-- Document extract follows --

- Theatrical release poster
- Directed by: Malliyam Rajagopal
- Screenplay by: Malliyam Rajagopal
- Story by: Kannadasan
- Produced by: D. K. Sankar
- Starring: Gemini Ganesan; K. R. Vijaya;
- Cinematography: Nemai Ghosh
- Edited by: R. Devarajan
- Music by: M. S. Viswanathan
- Production company: Anna Productions
- Release date: 11 February 1972;
- Country: India
- Language: Tamil

= Enna Muthalali Sowkiyama =

Enna Muthalali Sowkiyama is a 1972 Indian Tamil-language film directed by Malliyam Rajagopal and produced by D. K. Sankar under Anna Productions. The film stars Gemini Ganesan and K. R. Vijaya. It was released on 11 February 1972.

== Plot ==

Koteeswaram is a textile mill owner whose goondas murder Muthiah, secretary of the mill labour union, for demanding a bonus and declaring a strike. Muthiah's daughter Jaya, a medical student, is in love with Koteeswaram's son without knowing his identity. Another worker is arrested for Muthiah's murder and his son Sethu and Jaya vow to find out the murderer of Muthiah. Koteeswaram is finally brought to book.

== Themes ==
Enna Muthalali Sowkiyama deals with labour unrest.

== Soundtrack ==
The soundtrack was composed by M. S. Viswanathan.

Track listing
| No. | Title | Singer(s) | Length |
|---|---|---|---|
| 1. | "Enna Mudalali Sowkkiyama" | L. R. Eswari |  |
| 2. | "Anbai Kurippadu" | S. P. Balasubrahmanyam, Sarala |  |
| 3. | "Vaadi Vaadi" | T. M. Soundararajan |  |
| 4. | "Nalla Kaariyam" | L. R. Eswari |  |
| 5. | "Egypt Nattin" |  |  |

== Reception ==
A writer for Film World said the film's message was conveyed in a "half-hearted" manner by the director, and that the cast performances were its only saving grace.

-- Document extract concluded --
-- Data under study follows --

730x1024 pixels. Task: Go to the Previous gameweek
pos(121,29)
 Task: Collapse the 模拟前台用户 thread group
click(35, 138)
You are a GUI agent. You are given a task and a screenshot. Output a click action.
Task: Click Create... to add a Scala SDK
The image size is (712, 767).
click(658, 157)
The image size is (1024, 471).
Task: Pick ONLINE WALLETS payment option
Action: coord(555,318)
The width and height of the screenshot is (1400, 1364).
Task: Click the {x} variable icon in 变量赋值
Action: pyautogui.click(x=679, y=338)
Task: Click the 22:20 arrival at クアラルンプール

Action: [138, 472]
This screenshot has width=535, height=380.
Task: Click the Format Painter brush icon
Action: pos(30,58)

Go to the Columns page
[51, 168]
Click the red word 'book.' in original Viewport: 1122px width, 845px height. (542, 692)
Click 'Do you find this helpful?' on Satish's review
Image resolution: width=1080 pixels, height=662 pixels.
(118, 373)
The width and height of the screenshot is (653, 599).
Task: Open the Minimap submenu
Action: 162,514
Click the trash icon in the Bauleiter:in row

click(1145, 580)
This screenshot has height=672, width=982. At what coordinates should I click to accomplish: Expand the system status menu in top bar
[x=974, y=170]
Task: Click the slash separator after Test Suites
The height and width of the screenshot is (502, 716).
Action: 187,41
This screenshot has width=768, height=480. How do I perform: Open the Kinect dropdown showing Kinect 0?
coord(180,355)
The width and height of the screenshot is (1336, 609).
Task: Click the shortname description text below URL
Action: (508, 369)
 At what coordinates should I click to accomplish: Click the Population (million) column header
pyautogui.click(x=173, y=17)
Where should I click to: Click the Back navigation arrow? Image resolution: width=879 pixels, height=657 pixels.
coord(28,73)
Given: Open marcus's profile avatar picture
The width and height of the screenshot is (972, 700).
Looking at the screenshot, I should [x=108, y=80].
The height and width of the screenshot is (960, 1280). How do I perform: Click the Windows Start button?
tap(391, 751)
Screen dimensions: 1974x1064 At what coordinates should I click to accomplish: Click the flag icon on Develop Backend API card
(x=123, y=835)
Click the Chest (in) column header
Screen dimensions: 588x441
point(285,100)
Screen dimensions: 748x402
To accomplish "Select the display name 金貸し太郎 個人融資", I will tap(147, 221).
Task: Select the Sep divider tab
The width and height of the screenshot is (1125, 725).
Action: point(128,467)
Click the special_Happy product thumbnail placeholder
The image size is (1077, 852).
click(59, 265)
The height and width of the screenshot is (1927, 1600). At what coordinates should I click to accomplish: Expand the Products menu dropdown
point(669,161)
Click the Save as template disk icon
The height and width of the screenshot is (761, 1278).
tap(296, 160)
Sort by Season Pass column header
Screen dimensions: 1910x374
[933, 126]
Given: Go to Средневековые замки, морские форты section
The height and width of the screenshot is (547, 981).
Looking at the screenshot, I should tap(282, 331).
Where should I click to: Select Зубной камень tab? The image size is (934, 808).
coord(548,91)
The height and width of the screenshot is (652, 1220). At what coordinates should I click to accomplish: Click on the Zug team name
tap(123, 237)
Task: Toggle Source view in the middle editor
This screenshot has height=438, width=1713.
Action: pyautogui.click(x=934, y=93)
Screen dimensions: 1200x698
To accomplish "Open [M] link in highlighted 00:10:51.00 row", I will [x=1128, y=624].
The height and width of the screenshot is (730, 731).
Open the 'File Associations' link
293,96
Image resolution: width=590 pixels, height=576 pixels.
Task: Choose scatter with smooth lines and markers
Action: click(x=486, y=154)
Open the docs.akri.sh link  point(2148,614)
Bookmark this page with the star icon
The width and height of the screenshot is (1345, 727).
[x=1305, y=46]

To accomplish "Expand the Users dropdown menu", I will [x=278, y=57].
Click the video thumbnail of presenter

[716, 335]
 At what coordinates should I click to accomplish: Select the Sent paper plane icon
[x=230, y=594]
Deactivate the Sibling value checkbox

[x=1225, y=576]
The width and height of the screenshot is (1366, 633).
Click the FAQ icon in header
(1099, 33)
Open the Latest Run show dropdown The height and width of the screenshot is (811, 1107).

-- Data under study concluded --

• [Exercise instructions]
1. In the film article, give the lines starting at "Koteeswaram is a" and ending at "with labour unrest." again, changing "labour union" to "workers' union".
2. Summarize the film article above the rows in two sentences.

• [Responses to the tasks]
1.
Koteeswaram is a textile mill owner whose goondas murder Muthiah, secretary of the mill workers' union, for demanding a bonus and declaring a strike. Muthiah's daughter Jaya, a medical student, is in love with Koteeswaram's son without knowing his identity. Another worker is arrested for Muthiah's murder and his son Sethu and Jaya vow to find out the murderer of Muthiah. Koteeswaram is finally brought to book.

== Themes ==
Enna Muthalali Sowkiyama deals with labour unrest.

2. Enna Muthalali Sowkiyama is a 1972 Indian Tamil-language film about labor unrest, directed by Malliyam Rajagopal, produced by D. K. Sankar, and starring Gemini Ganesan and K. R. Vijaya. In it, the goondas of mill owner Koteeswaram murder union secretary Muthiah, whose daughter Jaya and a worker's son, Sethu, vow to find the killer, and Koteeswaram is finally brought to book.